**TASK STATEMENT**
Copy out each of the lines below word for word, leaving none of them out.

**DATA FOR THIS TASK**
====

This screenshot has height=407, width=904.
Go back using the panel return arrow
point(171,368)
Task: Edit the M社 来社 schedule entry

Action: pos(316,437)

====

**RESULT OF THE EXERCISE**
This screenshot has height=407, width=904.
Go back using the panel return arrow
point(171,368)
Task: Edit the M社 来社 schedule entry

Action: pos(316,437)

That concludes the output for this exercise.